Bondoukou, 14 mai 2026 (AIP) – Les actions conjointes de sensibilisation, de répression et de coordination engagées par les autorités administratives, judiciaires et sécuritaires ont permis de réduire considérablement les activités liées au réseau QNET dans la région du Gontougo, a annoncé, mercredi 13 mai 2026, le directeur régional de la Cohésion nationale, de la Solidarité et de la Lutte contre la pauvreté du Gontougo, Fofana Adama Sebe.
« Aujourd’hui, avec les actions menées par les différents acteurs, l’appui du gouvernement en matière de sensibilisation et la répression assurée par les forces de sécurité, ces activités ont fortement diminué dans la région », a déclaré M. Sebe dans un entretien accordé à l’AIP.
Également secrétaire technique de la Commission régionale de lutte contre la traite des personnes, il a toutefois précisé que le phénomène persiste encore sous une forme clandestine, malgré les résultats enregistrés.
Selon lui, les opérations récemment conduites ont permis de recueillir 32 personnes, dont 28 considérées comme des victimes présumées d’exploitation économique liée à QNET. Quatre autres personnes font actuellement l’objet de procédures judiciaires ouvertes contre les réseaux impliqués.

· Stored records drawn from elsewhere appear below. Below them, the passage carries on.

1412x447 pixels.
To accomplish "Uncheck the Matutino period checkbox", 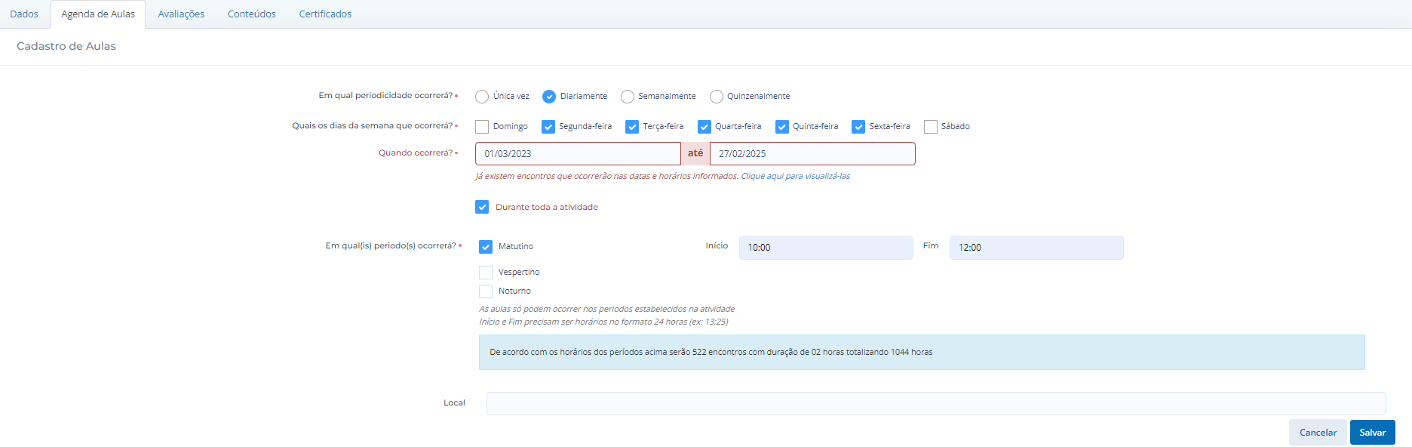I will tap(486, 247).
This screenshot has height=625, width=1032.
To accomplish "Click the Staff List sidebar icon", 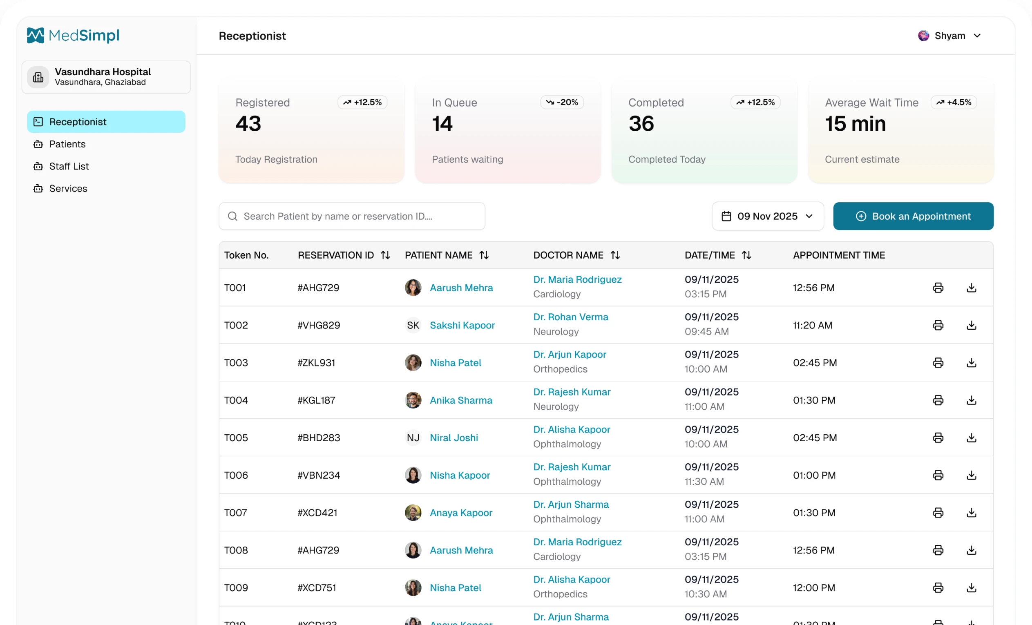I will 38,166.
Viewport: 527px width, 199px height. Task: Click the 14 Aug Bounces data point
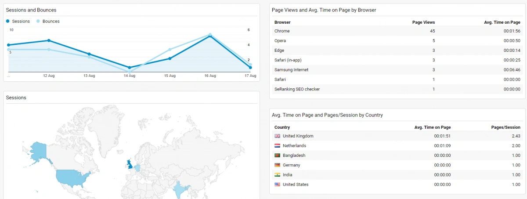click(x=130, y=72)
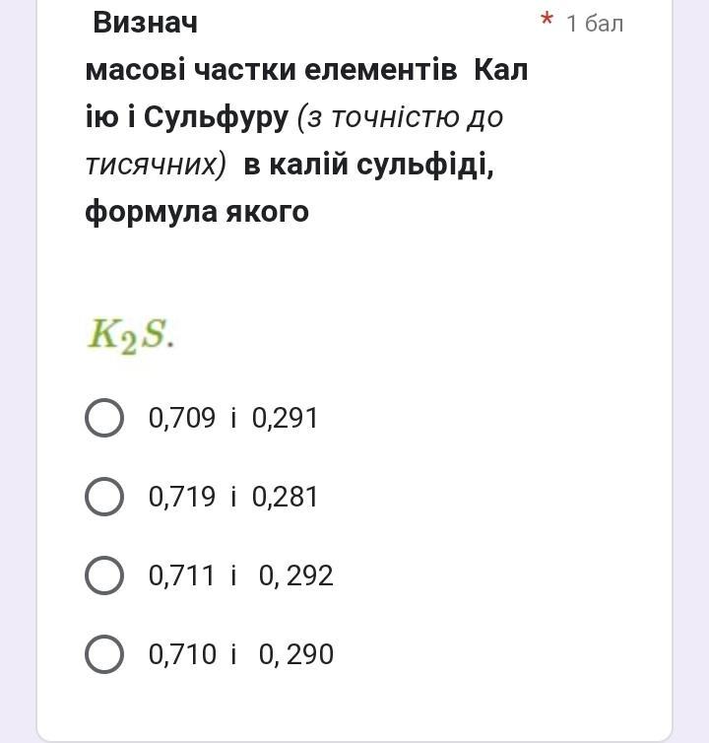The width and height of the screenshot is (709, 743).
Task: Select the radio button for 0,709 і 0,291
Action: pyautogui.click(x=104, y=418)
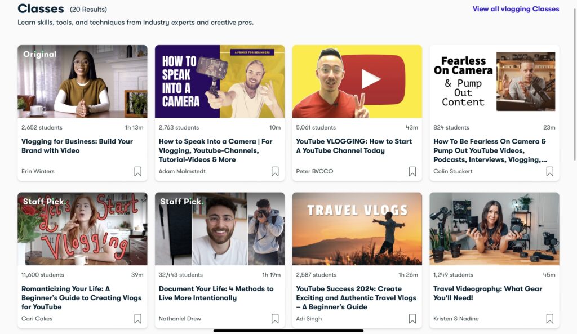
Task: Open Vlogging for Business class title
Action: (x=77, y=146)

Le responsable régional a expliqué que cette intervention fait suite à une correspondance reçue le 3 mai 2026 du Comité national de lutte contre la traite des personnes, saisi par l’ambassade du Ghana en Côte d’Ivoire au sujet de ressortissants ghanéens présumés retenus dans des habitations du Gontougo dans le cadre d’activités illicites liées à QNET.
Le 4 mai, une mission diplomatique ghanéenne conduite par le vice-consul David Yankey a été reçue dans la région afin d’évaluer la situation et d’engager les premières actions avec les autorités locales.
Les démarches ont ensuite associé la brigade des mineurs, mandatée par le procureur de la République près le tribunal de première instance du Gontougo, Pehe Rodrigue, les Forces de défense et de sécurité (FDS) ainsi que les autorités administratives locales, notamment le préfet de région et les préfets des départements concernés.
Une feuille de route a été mise en place pour coordonner les opérations de terrain et la prise en charge des victimes.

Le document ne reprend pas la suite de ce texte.